Forwarded from Alan McElligott <>:
The following paper will appear in the September issue of The American
Naturalist, and is already available online.
Marco V. G. Torriani, Elisabetta Vannoni, and Alan G. McElligott
Mother-young recognition in an ungulate hider species: a unidirectional process
American Naturalist 168:412-420, 2006.
Correspondence: Alan McElligott (email:
Abstract
Parent-offspring recognition is usually crucial for survival of young. In
mammals, olfaction often only permits identification at short range and
vocalizations are important at longer distances. Following and hiding
anti-predator strategies found in newborn mammals, may also affect parental
recognition mechanisms.

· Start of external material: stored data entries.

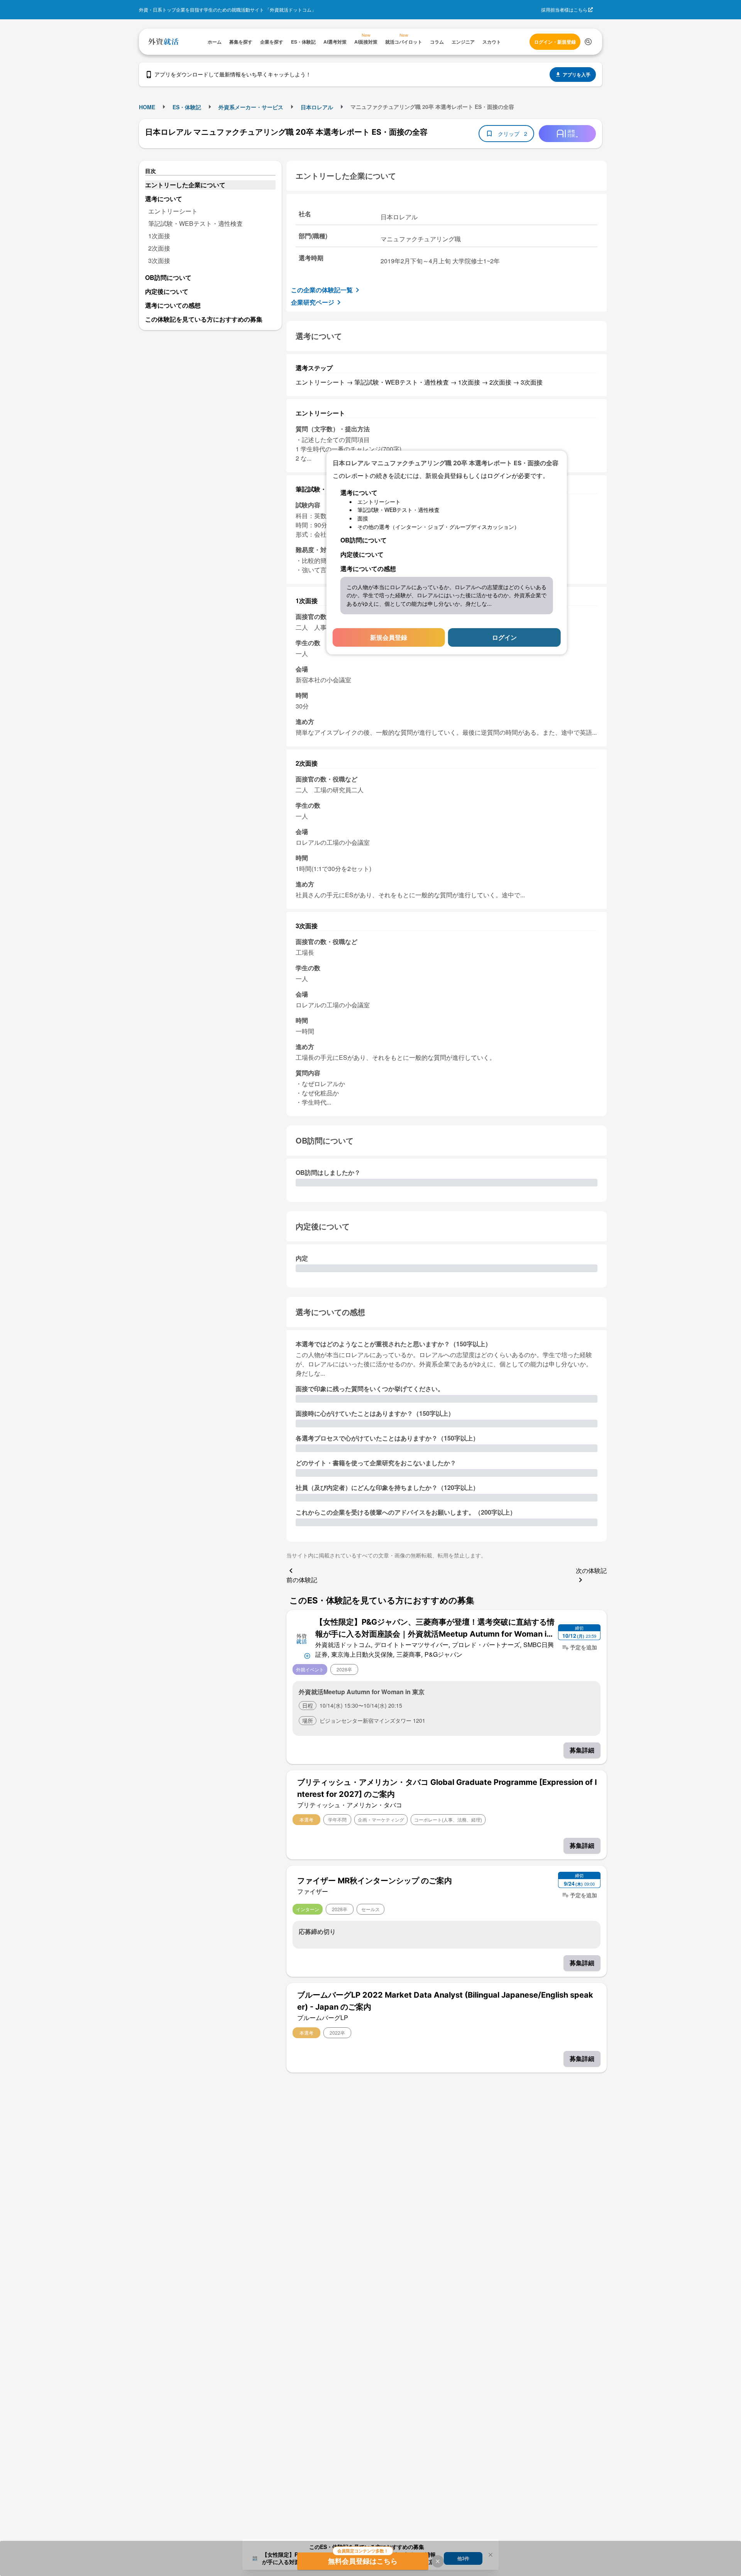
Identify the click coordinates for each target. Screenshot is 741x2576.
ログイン (504, 637)
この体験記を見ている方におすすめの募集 (203, 319)
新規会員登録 (388, 637)
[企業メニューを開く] (302, 1637)
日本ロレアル (317, 107)
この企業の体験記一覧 (322, 289)
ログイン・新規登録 (555, 41)
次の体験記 (591, 1570)
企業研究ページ (312, 302)
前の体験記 (301, 1579)
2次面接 (159, 248)
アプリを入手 (576, 74)
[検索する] (588, 41)
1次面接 (159, 235)
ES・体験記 (187, 107)
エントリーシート (173, 211)
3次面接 (159, 260)
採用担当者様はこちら (564, 9)
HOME (147, 107)
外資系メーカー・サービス (250, 107)
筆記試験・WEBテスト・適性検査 (195, 223)
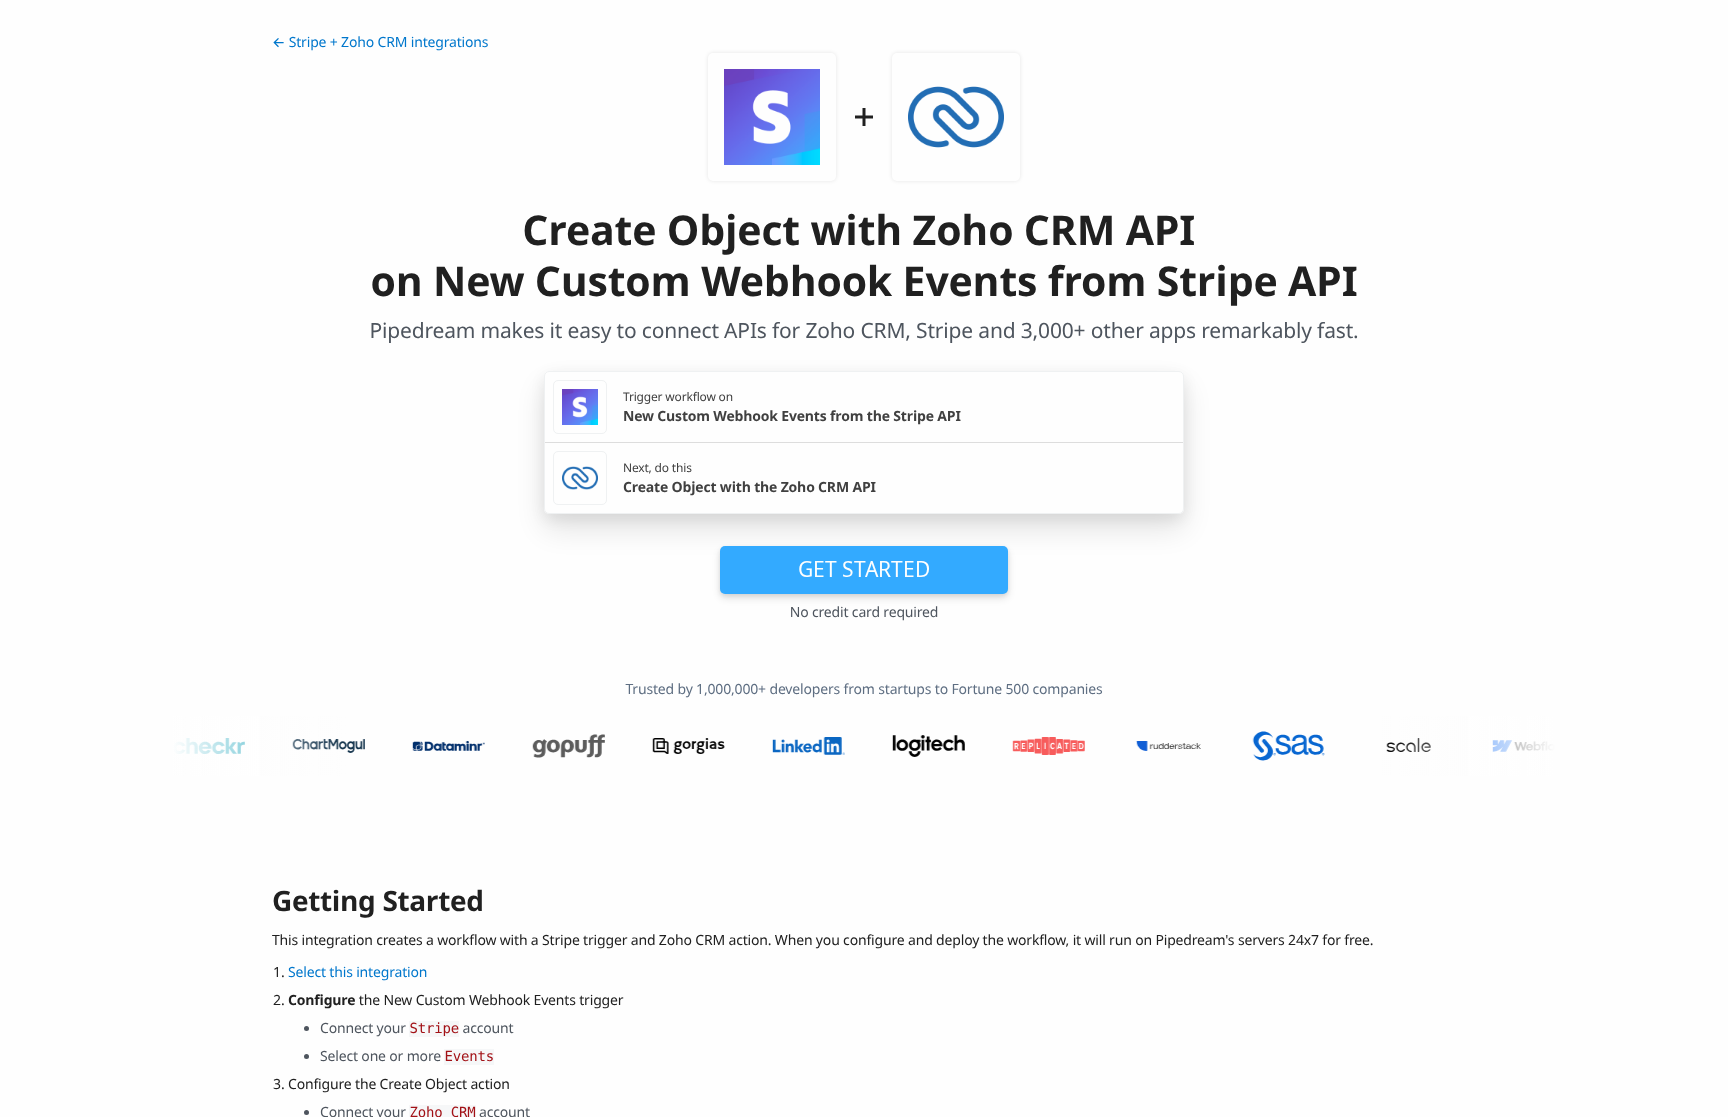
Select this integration (357, 972)
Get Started (864, 569)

We investigated mother-offspring recognition in fallow
deer; an ungulate hider species. We analyzed the structure of adult female and
fawn contact calls to determine if they are individually distinctive and tested
for mother-offspring recognition. Only females (and not fawns) have
individualized vocalizations, with the fundamental frequency as the most
distinctive parameter. Playback experiments showed that fawns can distinguish
the calls of their mothers from other females, but mothers could not
discriminate own and alien fawn calls. Thus, the vocal identification process
is unidirectional. In followers, mother-offspring acoustic recognition is
mutual, and therefo
re the different anti-predator strategies of newborn mammals may have shaped
the modalities of parent-offspring acoustic recognition.